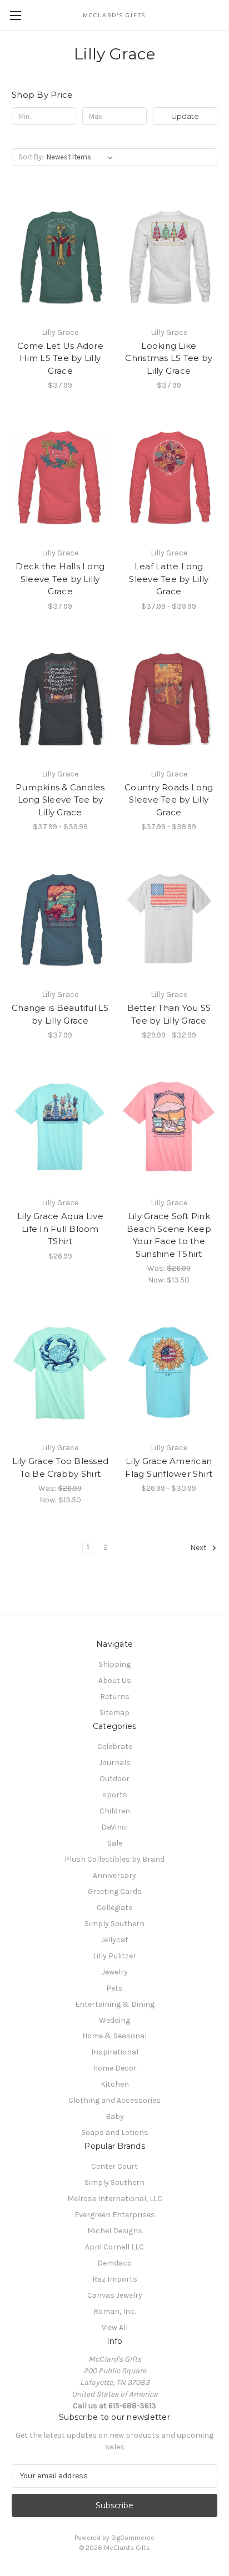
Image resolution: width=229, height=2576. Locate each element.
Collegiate (114, 1907)
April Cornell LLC (114, 2247)
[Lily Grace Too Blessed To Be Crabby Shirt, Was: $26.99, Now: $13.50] (60, 1372)
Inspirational (114, 2052)
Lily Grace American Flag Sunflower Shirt (168, 1467)
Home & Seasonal (114, 2036)
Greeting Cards (115, 1891)
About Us (114, 1680)
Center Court (114, 2166)
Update (185, 116)
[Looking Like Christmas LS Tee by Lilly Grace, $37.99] (169, 256)
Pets (114, 1988)
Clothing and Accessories (114, 2100)
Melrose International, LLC (114, 2198)
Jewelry (115, 1972)
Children (114, 1811)
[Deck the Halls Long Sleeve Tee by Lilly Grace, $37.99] (60, 477)
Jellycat (114, 1939)
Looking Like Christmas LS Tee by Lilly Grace (168, 358)
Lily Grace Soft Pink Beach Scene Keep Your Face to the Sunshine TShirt (169, 1235)
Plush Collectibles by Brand (114, 1859)
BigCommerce (133, 2538)
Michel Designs (114, 2231)
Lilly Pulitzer (114, 1956)
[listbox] (82, 157)
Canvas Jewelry (114, 2295)
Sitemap (114, 1712)
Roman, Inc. (114, 2311)
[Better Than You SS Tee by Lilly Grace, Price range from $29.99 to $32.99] (169, 919)
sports (114, 1795)
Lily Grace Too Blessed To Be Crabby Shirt (60, 1467)
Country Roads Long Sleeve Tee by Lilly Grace (169, 800)
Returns (115, 1696)
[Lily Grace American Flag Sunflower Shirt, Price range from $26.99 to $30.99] (169, 1372)
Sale (114, 1843)
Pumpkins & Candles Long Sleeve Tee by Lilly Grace (60, 800)
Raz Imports (114, 2279)
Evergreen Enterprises (114, 2214)
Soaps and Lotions (114, 2132)
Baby (115, 2116)
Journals (115, 1762)
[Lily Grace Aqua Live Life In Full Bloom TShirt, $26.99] (60, 1127)
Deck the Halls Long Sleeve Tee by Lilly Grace (60, 579)
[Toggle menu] (15, 15)
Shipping (114, 1664)
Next (199, 1548)
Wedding (114, 2020)
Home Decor (115, 2068)
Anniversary (114, 1875)
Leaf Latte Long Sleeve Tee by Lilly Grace (168, 579)
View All (115, 2327)
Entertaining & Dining (115, 2004)
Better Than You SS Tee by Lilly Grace (169, 1014)
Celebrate (114, 1746)
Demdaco (114, 2263)
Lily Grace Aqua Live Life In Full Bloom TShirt (60, 1228)
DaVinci (114, 1827)
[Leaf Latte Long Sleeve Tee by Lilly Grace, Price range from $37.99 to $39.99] (169, 477)
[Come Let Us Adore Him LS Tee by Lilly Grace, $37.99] (60, 256)
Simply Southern (114, 1923)
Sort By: (30, 157)
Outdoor (114, 1778)
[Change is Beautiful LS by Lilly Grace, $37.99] (60, 919)
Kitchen (115, 2084)
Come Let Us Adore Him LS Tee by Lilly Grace (60, 358)
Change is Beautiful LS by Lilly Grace (60, 1014)
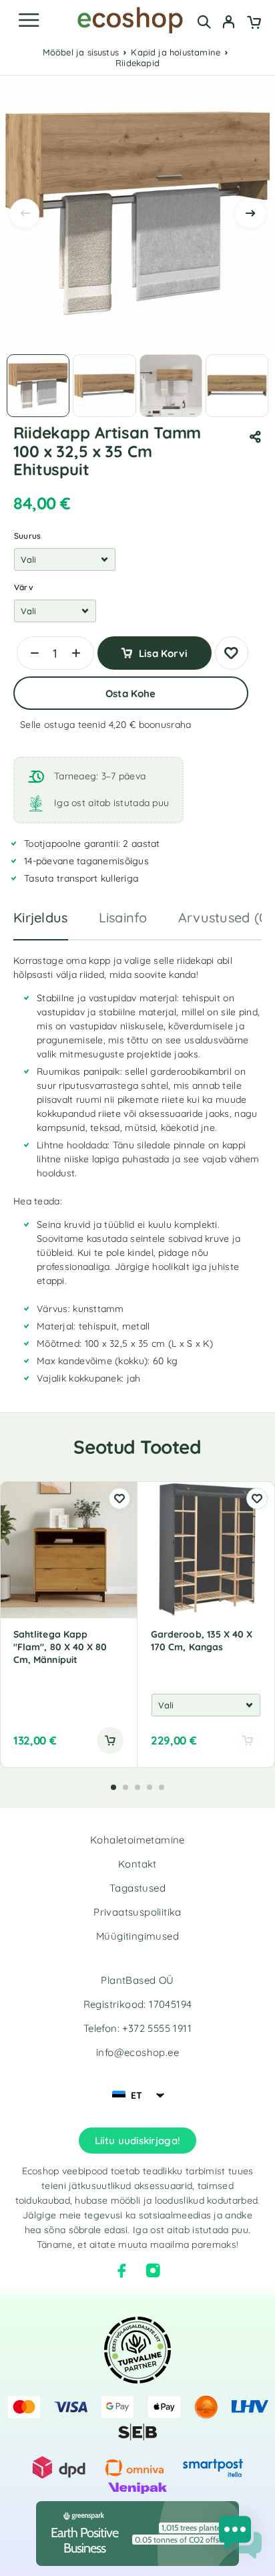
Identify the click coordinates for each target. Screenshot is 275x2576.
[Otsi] (204, 22)
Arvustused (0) (225, 917)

(YOUR INSTRUCTIONS): Restate the entire listing word for word, excluding pictures.

(TASK RESULT):
Image resolution: width=229, height=2576. Locate each element.
Collegiate (114, 1907)
April Cornell LLC (114, 2247)
[Lily Grace Too Blessed To Be Crabby Shirt, Was: $26.99, Now: $13.50] (60, 1372)
Inspirational (114, 2052)
Lily Grace American Flag Sunflower Shirt (168, 1467)
Home & Seasonal (114, 2036)
Greeting Cards (115, 1891)
About Us (114, 1680)
Center Court (114, 2166)
Update (185, 116)
[Looking Like Christmas LS Tee by Lilly Grace, $37.99] (169, 256)
Pets (114, 1988)
Clothing and Accessories (114, 2100)
Melrose International, LLC (114, 2198)
Jewelry (115, 1972)
Children (114, 1811)
[Deck the Halls Long Sleeve Tee by Lilly Grace, $37.99] (60, 477)
Jellycat (114, 1939)
Looking Like Christmas LS Tee by Lilly Grace (168, 358)
Lily Grace Soft Pink Beach Scene Keep Your Face to the Sunshine TShirt (169, 1235)
Plush Collectibles by Brand (114, 1859)
BigCommerce (133, 2538)
Michel Designs (114, 2231)
Lilly Pulitzer (114, 1956)
[listbox] (82, 157)
Canvas Jewelry (114, 2295)
Sitemap (114, 1712)
Roman, Inc. (114, 2311)
[Better Than You SS Tee by Lilly Grace, Price range from $29.99 to $32.99] (169, 919)
sports (114, 1795)
Lily Grace Too Blessed To Be Crabby Shirt (60, 1467)
Country Roads Long Sleeve Tee by Lilly Grace (169, 800)
Returns (115, 1696)
[Lily Grace American Flag Sunflower Shirt, Price range from $26.99 to $30.99] (169, 1372)
Sale (114, 1843)
Pumpkins & Candles Long Sleeve Tee by Lilly Grace (60, 800)
Raz Imports (114, 2279)
Evergreen Enterprises (114, 2214)
Soaps and Lotions (114, 2132)
Baby (115, 2116)
Journals (115, 1762)
[Lily Grace Aqua Live Life In Full Bloom TShirt, $26.99] (60, 1127)
Deck the Halls Long Sleeve Tee by Lilly Grace (60, 579)
[Toggle menu] (15, 15)
Shipping (114, 1664)
Next (199, 1548)
Wedding (114, 2020)
Home Decor (115, 2068)
Anniversary (114, 1875)
Leaf Latte Long Sleeve Tee by Lilly Grace (168, 579)
View All (115, 2327)
Entertaining & Dining (115, 2004)
Better Than You SS Tee by Lilly Grace (169, 1014)
Celebrate (114, 1746)
Demdaco (114, 2263)
Lily Grace Aqua Live Life In Full Bloom TShirt (60, 1228)
DaVinci (114, 1827)
[Leaf Latte Long Sleeve Tee by Lilly Grace, Price range from $37.99 to $39.99] (169, 477)
[Come Let Us Adore Him LS Tee by Lilly Grace, $37.99] (60, 256)
Simply Southern (114, 1923)
Sort By: (30, 157)
Outdoor (114, 1778)
[Change is Beautiful LS by Lilly Grace, $37.99] (60, 919)
Kitchen (115, 2084)
Come Let Us Adore Him LS Tee by Lilly Grace (60, 358)
Change is Beautiful LS by Lilly Grace (60, 1014)
Identify the click coordinates for each target. Screenshot is 275x2576.
[Otsi] (204, 22)
Arvustused (0) (225, 917)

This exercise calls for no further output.